Islamisten wettern seitdem gegen Impfungen, Impfhelfer werden als Spione gebrandmarkt, Impfungen als unislamisch dargestellt und Gerüchte gestreut, dass Kindern westliche Werte eingeimpft oder Impfungen steril machen würden. Um den Druck zu erhöhen, wurden Impfteams und ihre Beschützer fortan bedroht und ermordet.

Seitdem gelang es in mühsamer Aufklärungsarbeit auch mithilfe von Imamen, verunsicherte Eltern von der Notwendigkeit von Impfungen zu überzeugen. So lautete ein Argument, dass eine Pilgerfahrt nach Mekka von den saudischen Behörden nur gegen Nachweis einer Polio-Impfung erlaubt werde. Oder dass in Afghanistan die dortigen Taliban wegen Impfkampagnen sogar kurzzeitige Waffenstillstände ausrufen würden, also gar nichts gegen Polio-Impfungen hätten.

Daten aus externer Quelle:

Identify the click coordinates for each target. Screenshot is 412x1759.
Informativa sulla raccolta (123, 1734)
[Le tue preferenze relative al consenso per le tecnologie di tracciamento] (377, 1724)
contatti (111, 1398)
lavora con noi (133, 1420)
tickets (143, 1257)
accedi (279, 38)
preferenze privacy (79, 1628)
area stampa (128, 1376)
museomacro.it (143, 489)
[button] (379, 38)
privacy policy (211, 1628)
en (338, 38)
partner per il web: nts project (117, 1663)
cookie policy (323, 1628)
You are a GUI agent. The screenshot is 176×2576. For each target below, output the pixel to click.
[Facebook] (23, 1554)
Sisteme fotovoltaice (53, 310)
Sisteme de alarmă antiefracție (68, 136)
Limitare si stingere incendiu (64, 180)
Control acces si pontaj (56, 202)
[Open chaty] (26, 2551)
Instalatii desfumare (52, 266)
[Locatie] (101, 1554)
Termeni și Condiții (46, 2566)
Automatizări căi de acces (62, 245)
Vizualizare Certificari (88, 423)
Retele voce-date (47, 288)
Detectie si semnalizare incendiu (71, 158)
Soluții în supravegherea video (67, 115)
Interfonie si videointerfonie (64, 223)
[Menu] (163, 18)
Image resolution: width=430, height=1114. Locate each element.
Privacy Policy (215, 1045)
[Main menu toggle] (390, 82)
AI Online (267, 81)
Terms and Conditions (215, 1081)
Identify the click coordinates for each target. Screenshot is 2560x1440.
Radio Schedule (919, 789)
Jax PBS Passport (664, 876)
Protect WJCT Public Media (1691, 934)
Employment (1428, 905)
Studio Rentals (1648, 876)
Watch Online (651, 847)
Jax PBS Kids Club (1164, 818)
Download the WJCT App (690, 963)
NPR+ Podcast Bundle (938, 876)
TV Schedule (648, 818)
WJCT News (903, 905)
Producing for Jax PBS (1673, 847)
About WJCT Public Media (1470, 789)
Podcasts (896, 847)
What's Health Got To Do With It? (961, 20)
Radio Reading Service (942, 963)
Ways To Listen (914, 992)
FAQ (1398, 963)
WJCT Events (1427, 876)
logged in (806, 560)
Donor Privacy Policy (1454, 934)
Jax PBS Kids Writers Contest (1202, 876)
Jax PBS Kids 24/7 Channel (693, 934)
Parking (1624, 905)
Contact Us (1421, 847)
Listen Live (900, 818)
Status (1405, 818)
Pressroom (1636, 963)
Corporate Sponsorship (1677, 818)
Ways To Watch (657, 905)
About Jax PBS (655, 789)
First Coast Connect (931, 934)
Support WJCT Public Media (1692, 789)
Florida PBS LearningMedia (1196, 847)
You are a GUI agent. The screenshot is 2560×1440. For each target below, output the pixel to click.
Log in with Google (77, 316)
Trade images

Regierung räumt Scheitern ein

Pakistans Regierung wehrt sich jetzt gegen einheimische Medienberichte, die jetzige Impfkampagne sei suspendiert worden. Sie sei doch ohnehin nur für fünf Tage geplant gewesen, twitterte Babar bin Atta, der Polio-Berater von Premierminister Imran Khan.

Doch räumte bin Atta auch ein, dass die anvisierte Immunisierungsrate von 95 Prozent nicht erreicht werden konnte. Dies habe an der Propaganda der Impfgegner und an der Gewalt gegen die Impfteams gelegen. Ob und wann es eine weitere Kampagne gebe, ist laut Atta noch unklar.